In the center region Ce in the tread portion T, a land portion between the inclined main grooves 1 arranged in the tire circumferential direction is a center rib 2. Since the center rib 2 can secure the rigidity of the center region Ce, the straight running stability of the tire can be improved. As shown in FIG. 1, the plurality of center ribs 2... 2 alternately formed in the one side region and the other side region in the tire width direction across the tire equator E are connected to the land portion across the tire equator E. Adjacent to. Also by this, since the fall of each center rib 2 can be suppressed, the rigidity of the center region Ce can be ensured.

-First inclined main groove-
The first inclined main groove 11 includes a guide side wall 111 and a first bottom groove portion 112. The guide side wall 111 is a side wall on one side of the first inclined main groove 11 in the groove width direction, and is formed on the stepping side in the first inclined main groove 11 as shown in FIGS. 2, 3, and 5. Yes. Thus, induction because sidewall 111 is provided with the first inclined main groove 11 itself, as compared to the structure in a position separated a groove oblique plane through the drainage, stable second inclined main grooves water 12 can flow. As with the groove width of the first inclined main groove 11, the guide side wall 111 is also enlarged and reduced as it goes toward the lag side (upward in the figure) in the tire rotation direction R, as shown in FIG. As described above, the central portion 111c of the guide side wall 111 is the largest.

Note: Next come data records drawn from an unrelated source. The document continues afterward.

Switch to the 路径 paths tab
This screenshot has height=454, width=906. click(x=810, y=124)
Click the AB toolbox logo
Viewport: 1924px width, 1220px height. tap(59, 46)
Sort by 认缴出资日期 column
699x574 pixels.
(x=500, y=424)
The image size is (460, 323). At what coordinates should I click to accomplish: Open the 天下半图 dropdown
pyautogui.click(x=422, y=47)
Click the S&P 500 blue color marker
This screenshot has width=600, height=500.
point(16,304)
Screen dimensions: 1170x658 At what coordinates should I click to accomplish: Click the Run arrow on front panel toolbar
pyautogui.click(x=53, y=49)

  The guide side wall 111 is a side wall on the tire equator E side in the first inclined main groove 11. For this reason, the water in the land portion of the center region Ce in the tread portion T is made to follow the slope of the guide side wall 111 from the tire equator E to the bottom portion of the first inclined main groove 11 (first bottom groove portion 112). Since it can guide | induce, the flow of the waste_water | drain of the direction which leaves | separates in the tire width direction from the tire equator E can be formed smoothly.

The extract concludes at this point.